La tensione, più che dall’esibizione di determinati eventi – peraltro non così efferati se comparati ai film di genere che spettacolarizzano il mondo della criminalità organizzata –, scaturisce dal montaggio, che procede a balzi avanti e indietro lungo l’asse temporale lasciando a chi guarda il compito di ricostruire il mosaico – in un modo forse troppo accessibile ma comunque stimolante. A far da collante tra i vari episodi, un tassello narrativo fuori posto – un numero telefonico gravido di promesse di verità, che alla fine farà crollare il castello di carte Crossroads – e la fotografia curata da Mohd Helmi Yusof, basata su un tono uniforme di luce che fatica a farsi strada anche in pieno giorno, riflesso del degrado della città e di chi la abita.

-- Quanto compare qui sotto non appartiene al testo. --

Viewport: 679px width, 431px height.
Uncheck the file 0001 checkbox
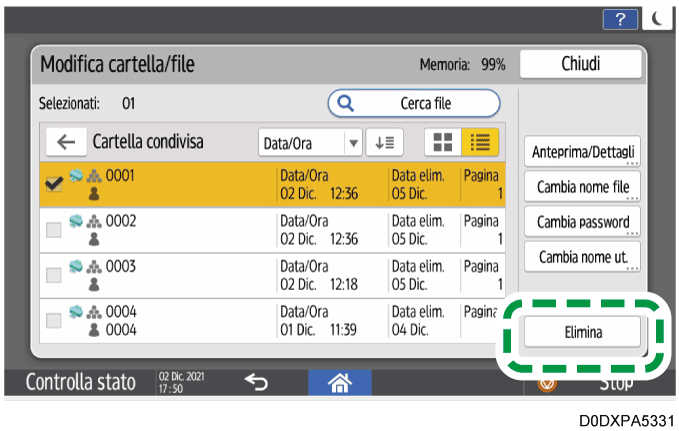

Ciò detto, nonostante il lodevole intento di documentazione, Nam Rom non riesce a dare un taglio sociologico o realistico alla propria opera, ricorrendo a canoni semplificati propri della più tradizionale scrittura cinematografica: il giovane agente insofferente alla corruzione alla Serpico, la tripletta di padrini di diversa etnia, la poesia insita nella tragedia degli umili che per certi versi riporta al Neorealismo, sono tutti schemi già codificati e che allontanano la pellicola dalla sua presunta missione. Nello stesso senso vanno intesi gli inserti dialogici un po’ pretestuosi, come quello sulla persecuzione dei Rohingya o sulla vera natura del crimine, e il lieto fine, in cui la scoperta dell’intestatario del numero di cui sopra porta tutti i cattivi a finire in galera e i buoni – eccezion fatta per due personaggi la cui pertinenza con la vicenda non appare chiara – a trionfare.

È il caso di dire che l’abito non fa il monaco e che per quanto si tratti di una produzione a tutti gli effetti innovativa, soprattutto per il coinvolgimento di maestranze indonesiane nel cast – tra cui gli attori Asmara Abigail e Ario Bayu –, Crossroads: One Two Jaga si mostra molto più convenzionale di quanto le premesse lasciassero supporre, sia dal punto di vista estetico che degli spunti di riflessione. Un film di denuncia tra virgolette.